Improving breast cancer classification with mRMR + SS0 + WSVM: a hybrid approach

Abstract

Detecting breast cancer through histopathological images is time-consuming due to their volume and complexity. Speeding up early detection is crucial for timely medical intervention. Accurately classifying microarray data faces challenges from its dimensionality and noise. Researchers use gene selection techniques to address this issue. Additional techniques like pre-processing, ensemble, and normalization procedures aim to improve image quality. These can also impact classification approaches, helping resolve overfitting and data balance issues. A more sophisticated version could potentially boost classification accuracy while reducing overfitting. Recent technological advances have driven automated breast cancer diagnosis. This research introduces a novel method using Salp Swarm Optimization (SSO) and Support Vector Machines (SVMs) for gene selection and breast tumor classification. The process involves two stages: mRMR preselects genes based on their relevance and distinctiveness, followed by SSO-integrated WSVM for classification. WSVM, aided by SSO, trims redundant genes and assigns weights, enhancing gene significance. SSO also fine-tunes kernel parameters based on gene weights.
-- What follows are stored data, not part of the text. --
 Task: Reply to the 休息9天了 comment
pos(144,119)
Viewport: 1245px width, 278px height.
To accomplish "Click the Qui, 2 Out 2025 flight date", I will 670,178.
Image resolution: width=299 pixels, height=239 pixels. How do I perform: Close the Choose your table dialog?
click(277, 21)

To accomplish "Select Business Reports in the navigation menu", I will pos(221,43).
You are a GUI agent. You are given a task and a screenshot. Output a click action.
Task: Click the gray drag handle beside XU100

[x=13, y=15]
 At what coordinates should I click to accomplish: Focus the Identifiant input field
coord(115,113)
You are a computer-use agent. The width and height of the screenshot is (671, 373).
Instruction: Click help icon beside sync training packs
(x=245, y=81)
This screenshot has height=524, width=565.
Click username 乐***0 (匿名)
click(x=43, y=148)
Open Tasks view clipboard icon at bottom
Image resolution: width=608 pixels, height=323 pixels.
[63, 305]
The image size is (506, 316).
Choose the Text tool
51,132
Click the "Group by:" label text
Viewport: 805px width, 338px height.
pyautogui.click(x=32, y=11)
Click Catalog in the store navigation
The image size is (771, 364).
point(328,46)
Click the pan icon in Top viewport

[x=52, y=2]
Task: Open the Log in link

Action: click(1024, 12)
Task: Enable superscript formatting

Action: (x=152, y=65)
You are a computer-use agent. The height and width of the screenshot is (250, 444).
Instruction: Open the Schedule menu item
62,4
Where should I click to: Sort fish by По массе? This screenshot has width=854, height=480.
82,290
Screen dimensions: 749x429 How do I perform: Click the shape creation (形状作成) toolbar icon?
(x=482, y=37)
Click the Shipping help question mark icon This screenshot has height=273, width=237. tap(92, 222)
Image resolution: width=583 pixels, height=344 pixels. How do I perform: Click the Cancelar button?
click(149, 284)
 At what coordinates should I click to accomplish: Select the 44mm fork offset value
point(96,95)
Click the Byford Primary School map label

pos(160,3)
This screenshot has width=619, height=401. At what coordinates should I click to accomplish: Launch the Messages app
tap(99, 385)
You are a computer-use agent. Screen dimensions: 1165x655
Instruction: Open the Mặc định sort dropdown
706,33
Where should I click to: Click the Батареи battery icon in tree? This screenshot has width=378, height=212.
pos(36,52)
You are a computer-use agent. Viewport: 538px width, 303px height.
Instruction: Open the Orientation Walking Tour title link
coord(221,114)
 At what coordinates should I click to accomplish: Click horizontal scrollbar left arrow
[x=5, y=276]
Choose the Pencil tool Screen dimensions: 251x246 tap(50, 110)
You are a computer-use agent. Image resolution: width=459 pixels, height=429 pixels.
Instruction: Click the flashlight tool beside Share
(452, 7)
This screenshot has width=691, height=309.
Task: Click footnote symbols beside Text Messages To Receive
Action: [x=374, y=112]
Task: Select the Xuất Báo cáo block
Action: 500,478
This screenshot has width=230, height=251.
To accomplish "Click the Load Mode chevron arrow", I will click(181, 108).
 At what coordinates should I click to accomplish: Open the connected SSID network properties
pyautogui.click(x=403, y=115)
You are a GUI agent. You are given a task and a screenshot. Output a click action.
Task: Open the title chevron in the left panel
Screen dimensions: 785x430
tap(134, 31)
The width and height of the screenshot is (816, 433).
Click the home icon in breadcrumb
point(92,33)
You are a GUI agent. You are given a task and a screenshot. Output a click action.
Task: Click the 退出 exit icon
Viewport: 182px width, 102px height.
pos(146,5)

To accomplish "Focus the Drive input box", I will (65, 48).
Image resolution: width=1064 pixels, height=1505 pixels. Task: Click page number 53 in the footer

Experimental results showcase the effectiveness of the mRMR-SSO-WSVM method, achieving high accuracy, precision, recall, and F1-score on breast gene expression datasets. Specifically, our approach achieved an accuracy of 99.62%, precision of 100%, recall of 100%, and an F1-score of 99.10%. Comparative analysis with existing methods demonstrates the superiority of our approach, with a 4% improvement in accuracy and a 3.5% increase in F1-score over traditional SVM-based methods. In conclusion, this study demonstrates the potential of the proposed mRMR-SSO-WSVM methodology in advancing breast cancer classification, offering significant improvements in performance metrics and effectively addressing challenges such as overfitting and data imbalance.